* **DATASET**:
::::::::
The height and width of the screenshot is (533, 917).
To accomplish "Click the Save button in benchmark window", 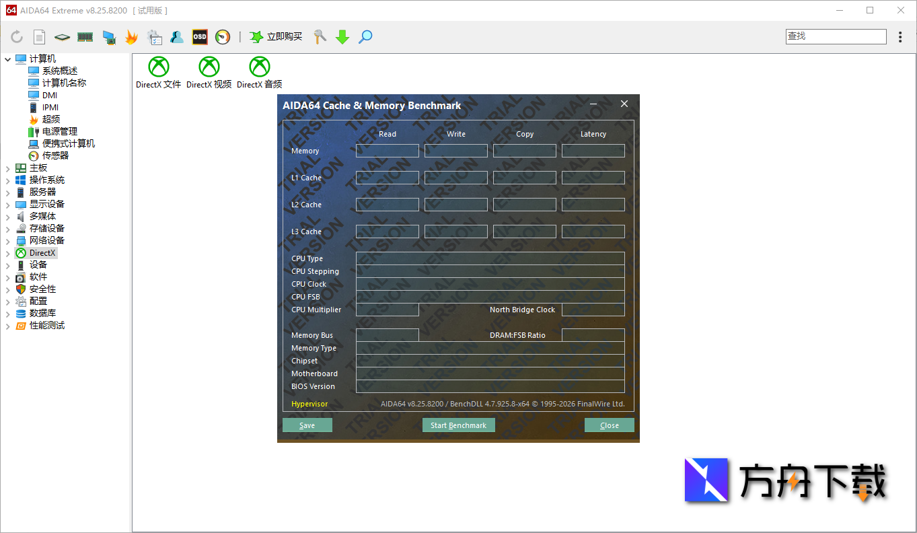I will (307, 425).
::::::::
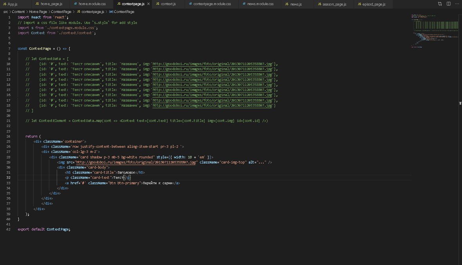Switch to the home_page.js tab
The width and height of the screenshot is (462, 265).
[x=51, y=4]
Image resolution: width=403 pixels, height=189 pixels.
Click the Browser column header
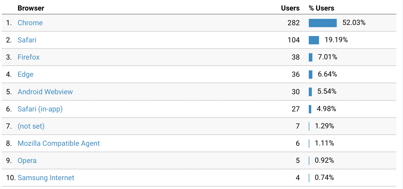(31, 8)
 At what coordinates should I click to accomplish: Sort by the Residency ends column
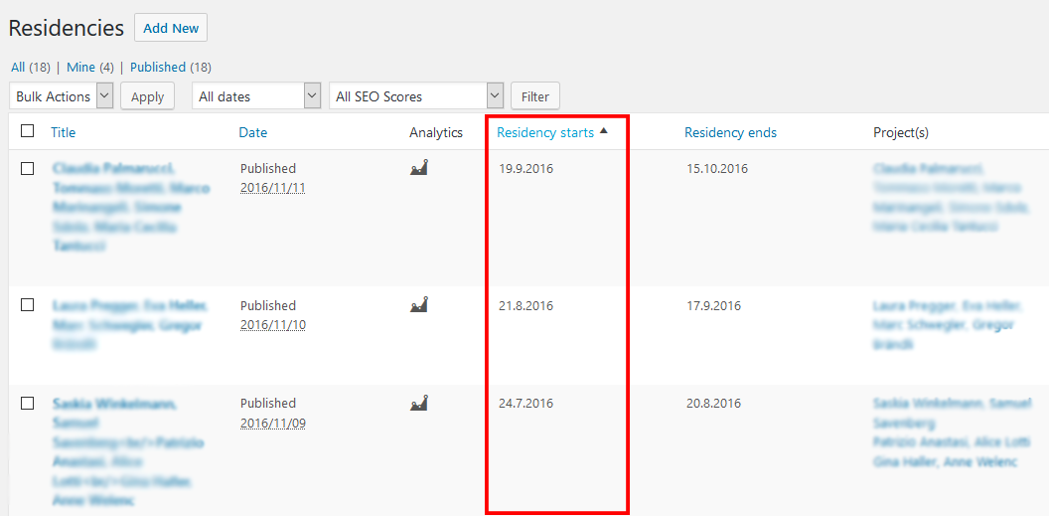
::::::::
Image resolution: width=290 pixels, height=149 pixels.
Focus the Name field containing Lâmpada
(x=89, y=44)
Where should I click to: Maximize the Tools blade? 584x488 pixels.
::::::::
* **OBJECTIVE**: Update the material starting at the line that has "Image resolution: width=403" and ending after the line that has "At what coordinates", swapping "Browser" for "Version" and keeping everything else the same. Leave the pictures out.

* **EXERCISE SOLUTION**:
Image resolution: width=403 pixels, height=189 pixels.
Click the Version column header
(31, 8)
 At what coordinates should I click to accomplish: Sort by the Residency ends column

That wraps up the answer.